The operation of combining may include one or more iterations of adjustments to optimize the modulated host for perceptual quality or robustness constraints. One approach, for example, is to modulate the host so that it satisfies a perceptual quality metric as determined by perceptual model (e.g., visibility or audibility model) for embedding locations across the signal. Another approach is to modulate the host so that it satisfies a robustness metric across the signal. Yet another is to modulate the host according to both the robustness metric and perceptual quality metric derived for each embedding location. The incorporated documents provide examples of these techniques. Below, we highlight a few examples.
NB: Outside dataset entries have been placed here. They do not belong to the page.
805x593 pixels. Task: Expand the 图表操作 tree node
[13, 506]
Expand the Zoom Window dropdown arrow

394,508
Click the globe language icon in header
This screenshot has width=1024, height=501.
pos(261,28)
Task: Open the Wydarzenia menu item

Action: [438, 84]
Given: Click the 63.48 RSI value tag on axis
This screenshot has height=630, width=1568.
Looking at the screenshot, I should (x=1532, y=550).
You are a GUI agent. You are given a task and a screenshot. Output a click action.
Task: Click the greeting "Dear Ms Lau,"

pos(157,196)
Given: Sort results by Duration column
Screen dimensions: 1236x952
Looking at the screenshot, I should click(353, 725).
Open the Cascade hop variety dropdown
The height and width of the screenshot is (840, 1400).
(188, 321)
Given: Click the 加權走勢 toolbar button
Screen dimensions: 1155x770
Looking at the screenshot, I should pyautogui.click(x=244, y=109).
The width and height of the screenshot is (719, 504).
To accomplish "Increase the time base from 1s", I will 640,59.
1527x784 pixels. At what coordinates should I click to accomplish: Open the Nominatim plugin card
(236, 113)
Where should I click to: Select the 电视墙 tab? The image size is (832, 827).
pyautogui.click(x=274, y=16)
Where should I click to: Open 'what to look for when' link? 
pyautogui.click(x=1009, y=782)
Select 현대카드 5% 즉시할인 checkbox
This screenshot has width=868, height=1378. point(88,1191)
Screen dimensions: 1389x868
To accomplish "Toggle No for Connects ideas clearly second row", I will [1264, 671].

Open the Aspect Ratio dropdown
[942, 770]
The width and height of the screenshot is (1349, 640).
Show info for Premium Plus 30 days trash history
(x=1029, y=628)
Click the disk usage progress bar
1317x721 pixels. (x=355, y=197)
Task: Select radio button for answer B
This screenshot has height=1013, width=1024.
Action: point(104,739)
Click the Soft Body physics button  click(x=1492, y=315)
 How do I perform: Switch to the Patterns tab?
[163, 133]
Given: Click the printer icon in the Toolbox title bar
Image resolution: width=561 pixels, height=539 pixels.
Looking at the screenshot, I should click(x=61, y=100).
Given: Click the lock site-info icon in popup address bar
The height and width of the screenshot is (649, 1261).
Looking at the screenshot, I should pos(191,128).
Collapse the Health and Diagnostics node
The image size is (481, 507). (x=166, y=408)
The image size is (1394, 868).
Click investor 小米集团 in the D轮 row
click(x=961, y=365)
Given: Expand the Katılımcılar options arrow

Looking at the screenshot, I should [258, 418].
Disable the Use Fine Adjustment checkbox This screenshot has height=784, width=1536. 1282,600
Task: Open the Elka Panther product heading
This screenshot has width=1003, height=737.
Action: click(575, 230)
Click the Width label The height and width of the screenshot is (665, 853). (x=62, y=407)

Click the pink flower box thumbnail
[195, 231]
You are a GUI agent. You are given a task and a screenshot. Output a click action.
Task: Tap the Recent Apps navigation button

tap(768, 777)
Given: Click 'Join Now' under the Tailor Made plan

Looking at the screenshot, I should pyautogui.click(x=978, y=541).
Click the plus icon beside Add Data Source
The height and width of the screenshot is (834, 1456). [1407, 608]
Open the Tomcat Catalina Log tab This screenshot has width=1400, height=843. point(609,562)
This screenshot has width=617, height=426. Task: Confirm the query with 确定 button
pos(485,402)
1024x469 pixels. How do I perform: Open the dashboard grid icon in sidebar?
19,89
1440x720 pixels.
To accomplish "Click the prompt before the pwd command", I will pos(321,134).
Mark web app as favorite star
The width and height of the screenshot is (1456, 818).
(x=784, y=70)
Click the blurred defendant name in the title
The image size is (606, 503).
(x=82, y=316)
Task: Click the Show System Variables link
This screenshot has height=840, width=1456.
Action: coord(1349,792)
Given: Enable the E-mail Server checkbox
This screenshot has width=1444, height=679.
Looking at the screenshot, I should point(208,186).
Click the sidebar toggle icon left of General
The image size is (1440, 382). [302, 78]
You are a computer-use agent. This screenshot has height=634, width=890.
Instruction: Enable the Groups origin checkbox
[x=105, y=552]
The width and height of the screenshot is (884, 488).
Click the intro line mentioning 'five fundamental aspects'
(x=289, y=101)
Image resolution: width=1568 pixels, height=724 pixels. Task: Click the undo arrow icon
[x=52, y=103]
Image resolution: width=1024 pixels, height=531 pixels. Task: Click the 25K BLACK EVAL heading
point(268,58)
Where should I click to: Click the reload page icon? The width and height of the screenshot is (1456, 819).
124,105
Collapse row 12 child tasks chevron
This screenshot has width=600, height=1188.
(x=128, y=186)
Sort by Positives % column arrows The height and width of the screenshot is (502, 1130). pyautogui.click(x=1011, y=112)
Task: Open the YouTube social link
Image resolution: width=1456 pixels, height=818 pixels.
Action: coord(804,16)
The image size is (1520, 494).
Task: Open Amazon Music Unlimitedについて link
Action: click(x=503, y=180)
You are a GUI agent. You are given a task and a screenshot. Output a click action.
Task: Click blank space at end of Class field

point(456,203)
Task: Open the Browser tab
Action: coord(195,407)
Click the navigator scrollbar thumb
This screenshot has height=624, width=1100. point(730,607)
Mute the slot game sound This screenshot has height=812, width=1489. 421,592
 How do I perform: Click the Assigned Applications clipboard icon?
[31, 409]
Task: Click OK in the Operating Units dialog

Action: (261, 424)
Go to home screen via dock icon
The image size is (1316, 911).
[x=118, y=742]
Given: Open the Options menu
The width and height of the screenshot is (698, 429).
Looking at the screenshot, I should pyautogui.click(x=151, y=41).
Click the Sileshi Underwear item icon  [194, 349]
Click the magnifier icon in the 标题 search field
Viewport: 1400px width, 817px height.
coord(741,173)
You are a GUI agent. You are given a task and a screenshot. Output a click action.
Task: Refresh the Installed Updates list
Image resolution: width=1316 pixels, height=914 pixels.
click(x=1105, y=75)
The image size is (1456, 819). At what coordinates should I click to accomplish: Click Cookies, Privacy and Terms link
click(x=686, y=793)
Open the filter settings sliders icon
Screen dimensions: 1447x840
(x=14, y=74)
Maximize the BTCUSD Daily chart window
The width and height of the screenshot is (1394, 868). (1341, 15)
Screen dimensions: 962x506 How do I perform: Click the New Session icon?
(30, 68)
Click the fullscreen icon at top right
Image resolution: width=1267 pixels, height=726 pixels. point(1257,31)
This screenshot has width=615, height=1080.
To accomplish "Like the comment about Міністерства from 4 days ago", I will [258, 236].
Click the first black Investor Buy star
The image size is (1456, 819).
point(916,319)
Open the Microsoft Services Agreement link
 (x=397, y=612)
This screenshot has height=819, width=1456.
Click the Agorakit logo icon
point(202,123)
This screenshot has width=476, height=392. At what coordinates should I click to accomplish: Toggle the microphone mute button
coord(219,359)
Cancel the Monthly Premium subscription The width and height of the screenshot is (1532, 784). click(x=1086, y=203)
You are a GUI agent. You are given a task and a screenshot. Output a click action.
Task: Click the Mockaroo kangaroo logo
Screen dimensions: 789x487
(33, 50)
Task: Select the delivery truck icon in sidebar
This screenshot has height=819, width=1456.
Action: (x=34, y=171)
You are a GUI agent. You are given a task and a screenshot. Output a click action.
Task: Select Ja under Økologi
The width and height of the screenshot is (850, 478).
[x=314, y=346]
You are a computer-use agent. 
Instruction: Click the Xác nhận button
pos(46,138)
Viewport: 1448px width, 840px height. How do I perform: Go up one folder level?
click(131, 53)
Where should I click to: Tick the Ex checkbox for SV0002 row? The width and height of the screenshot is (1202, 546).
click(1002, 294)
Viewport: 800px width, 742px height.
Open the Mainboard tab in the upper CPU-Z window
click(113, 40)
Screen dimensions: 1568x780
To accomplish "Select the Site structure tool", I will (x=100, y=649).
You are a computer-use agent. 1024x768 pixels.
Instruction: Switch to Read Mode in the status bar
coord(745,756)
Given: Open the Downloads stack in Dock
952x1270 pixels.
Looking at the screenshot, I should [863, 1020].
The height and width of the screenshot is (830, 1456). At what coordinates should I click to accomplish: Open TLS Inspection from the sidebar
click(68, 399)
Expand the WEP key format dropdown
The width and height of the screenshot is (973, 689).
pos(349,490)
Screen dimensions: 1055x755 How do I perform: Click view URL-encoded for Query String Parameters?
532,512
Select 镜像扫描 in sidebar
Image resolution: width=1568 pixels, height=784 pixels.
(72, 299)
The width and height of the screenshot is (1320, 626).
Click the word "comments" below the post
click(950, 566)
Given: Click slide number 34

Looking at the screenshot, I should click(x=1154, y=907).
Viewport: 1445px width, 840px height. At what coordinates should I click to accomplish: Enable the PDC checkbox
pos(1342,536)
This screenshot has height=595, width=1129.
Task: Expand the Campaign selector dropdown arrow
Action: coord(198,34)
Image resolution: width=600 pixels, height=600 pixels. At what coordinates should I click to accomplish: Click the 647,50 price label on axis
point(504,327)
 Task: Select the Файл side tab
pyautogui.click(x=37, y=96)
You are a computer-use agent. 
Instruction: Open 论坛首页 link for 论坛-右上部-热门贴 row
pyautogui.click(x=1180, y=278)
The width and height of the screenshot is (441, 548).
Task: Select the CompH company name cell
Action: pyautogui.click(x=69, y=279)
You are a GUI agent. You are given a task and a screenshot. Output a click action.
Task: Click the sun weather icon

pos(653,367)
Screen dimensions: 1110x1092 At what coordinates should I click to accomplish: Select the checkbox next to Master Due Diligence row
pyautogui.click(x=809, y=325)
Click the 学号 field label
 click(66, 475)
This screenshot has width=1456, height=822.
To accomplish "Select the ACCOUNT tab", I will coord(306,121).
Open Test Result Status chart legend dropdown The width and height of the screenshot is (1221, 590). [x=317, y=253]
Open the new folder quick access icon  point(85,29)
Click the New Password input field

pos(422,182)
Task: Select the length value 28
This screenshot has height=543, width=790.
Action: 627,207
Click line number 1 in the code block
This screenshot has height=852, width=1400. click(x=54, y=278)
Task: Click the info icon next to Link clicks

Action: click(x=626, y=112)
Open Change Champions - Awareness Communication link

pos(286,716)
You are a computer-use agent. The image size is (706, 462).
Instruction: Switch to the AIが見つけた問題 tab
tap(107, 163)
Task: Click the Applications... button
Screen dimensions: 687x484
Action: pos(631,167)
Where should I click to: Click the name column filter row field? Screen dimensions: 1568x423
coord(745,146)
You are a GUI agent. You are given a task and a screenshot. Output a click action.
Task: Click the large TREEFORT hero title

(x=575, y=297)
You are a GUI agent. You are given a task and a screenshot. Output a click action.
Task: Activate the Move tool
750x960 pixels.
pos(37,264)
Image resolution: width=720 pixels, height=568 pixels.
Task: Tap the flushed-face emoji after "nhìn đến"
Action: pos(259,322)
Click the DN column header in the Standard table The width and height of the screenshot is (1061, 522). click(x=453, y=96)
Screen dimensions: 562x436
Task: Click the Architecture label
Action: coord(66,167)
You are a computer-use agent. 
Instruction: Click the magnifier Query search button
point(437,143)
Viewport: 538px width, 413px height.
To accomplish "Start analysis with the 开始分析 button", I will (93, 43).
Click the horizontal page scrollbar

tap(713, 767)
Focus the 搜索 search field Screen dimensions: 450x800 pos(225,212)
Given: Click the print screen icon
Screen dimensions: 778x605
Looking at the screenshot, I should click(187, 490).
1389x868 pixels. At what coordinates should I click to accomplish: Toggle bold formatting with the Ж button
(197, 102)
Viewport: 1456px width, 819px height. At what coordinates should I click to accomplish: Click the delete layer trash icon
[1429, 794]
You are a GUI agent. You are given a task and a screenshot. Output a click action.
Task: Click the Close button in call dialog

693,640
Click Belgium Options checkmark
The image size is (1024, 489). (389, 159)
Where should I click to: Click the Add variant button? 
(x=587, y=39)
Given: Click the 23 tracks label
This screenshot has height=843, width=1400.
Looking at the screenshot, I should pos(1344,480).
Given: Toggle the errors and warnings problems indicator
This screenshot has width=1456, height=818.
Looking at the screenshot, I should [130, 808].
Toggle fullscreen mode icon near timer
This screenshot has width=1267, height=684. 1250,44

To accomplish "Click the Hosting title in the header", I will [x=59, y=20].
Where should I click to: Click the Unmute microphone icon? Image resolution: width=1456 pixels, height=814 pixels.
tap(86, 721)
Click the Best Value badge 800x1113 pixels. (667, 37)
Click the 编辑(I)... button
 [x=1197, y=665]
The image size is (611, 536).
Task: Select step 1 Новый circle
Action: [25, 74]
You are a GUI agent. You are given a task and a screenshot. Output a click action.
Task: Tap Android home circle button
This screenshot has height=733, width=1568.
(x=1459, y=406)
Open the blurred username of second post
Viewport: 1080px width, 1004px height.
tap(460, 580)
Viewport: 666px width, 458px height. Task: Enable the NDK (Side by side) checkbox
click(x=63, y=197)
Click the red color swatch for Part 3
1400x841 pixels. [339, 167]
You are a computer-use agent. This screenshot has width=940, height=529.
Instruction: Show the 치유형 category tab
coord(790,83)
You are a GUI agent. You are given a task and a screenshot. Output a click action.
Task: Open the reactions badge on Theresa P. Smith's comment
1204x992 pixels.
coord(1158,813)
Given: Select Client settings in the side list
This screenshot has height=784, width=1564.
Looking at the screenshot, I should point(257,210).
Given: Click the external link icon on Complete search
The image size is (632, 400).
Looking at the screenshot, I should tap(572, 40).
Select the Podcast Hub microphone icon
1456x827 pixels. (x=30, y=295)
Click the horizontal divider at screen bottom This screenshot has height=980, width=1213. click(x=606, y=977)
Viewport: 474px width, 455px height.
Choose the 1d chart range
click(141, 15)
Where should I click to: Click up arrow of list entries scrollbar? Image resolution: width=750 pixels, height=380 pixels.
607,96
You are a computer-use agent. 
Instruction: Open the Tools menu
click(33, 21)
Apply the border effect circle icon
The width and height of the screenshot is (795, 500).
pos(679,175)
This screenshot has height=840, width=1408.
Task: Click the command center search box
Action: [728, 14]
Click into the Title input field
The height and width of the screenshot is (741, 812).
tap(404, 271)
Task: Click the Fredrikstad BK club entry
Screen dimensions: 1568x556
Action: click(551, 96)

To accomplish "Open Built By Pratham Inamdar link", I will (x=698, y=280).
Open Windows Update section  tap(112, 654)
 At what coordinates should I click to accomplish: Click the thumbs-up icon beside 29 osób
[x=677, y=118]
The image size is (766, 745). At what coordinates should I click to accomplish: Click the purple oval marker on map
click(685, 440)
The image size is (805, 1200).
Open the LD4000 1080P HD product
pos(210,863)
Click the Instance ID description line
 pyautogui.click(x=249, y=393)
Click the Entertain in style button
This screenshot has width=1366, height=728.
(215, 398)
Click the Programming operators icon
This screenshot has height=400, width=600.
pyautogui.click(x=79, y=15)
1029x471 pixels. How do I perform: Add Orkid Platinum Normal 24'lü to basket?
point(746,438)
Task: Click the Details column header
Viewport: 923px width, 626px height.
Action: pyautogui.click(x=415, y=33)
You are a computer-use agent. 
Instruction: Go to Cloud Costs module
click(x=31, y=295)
For color images, the perceptual analyzer generates a perceptual model that evaluates visibility of an adjustment to the host by the embedder and sets levels of controls to govern the adjustment (e.g., levels of adjustment per color direction, and per masking region). This may include evaluating the visibility of adjustments of the color at an embedding location (e.g., units of noticeable perceptual difference in color direction in terms of CIE Lab values), Contrast Sensitivity Function (CSF), spatial masking model (e.g., using techniques described by Watson in US Published Patent Application No. US 2006-0165311 A1, which is incorporated by reference herein), etc. One way to approach the constraints per embedding location is to combine the data with the host at embedding locations and then analyze the difference between the encoded host with the original. The perceptual model then specifies whether an adjustment is noticeable based on the difference between a visibility threshold function computed for an embedding location and the change due to embedding at that location. The embedder then can change or limit the amount of adjustment per embedding location to satisfy the visibility threshold function. Of course, there are various ways to compute adjustments that satisfy a visibility threshold, with different sequence of operations. See, e.g., our U.S. application Ser. No. 14/616,686 (U.S. Pat. No. 9,380,186), Ser. No. 14/588,636 (U.S. Pat. No. 9,401,001) and Ser. No. 13/975,919 (U.S. Pat. No. 9,449,357), Patent Application Publication 20100150434, and U.S. Pat. No. 7,352,878, already incorporated herein.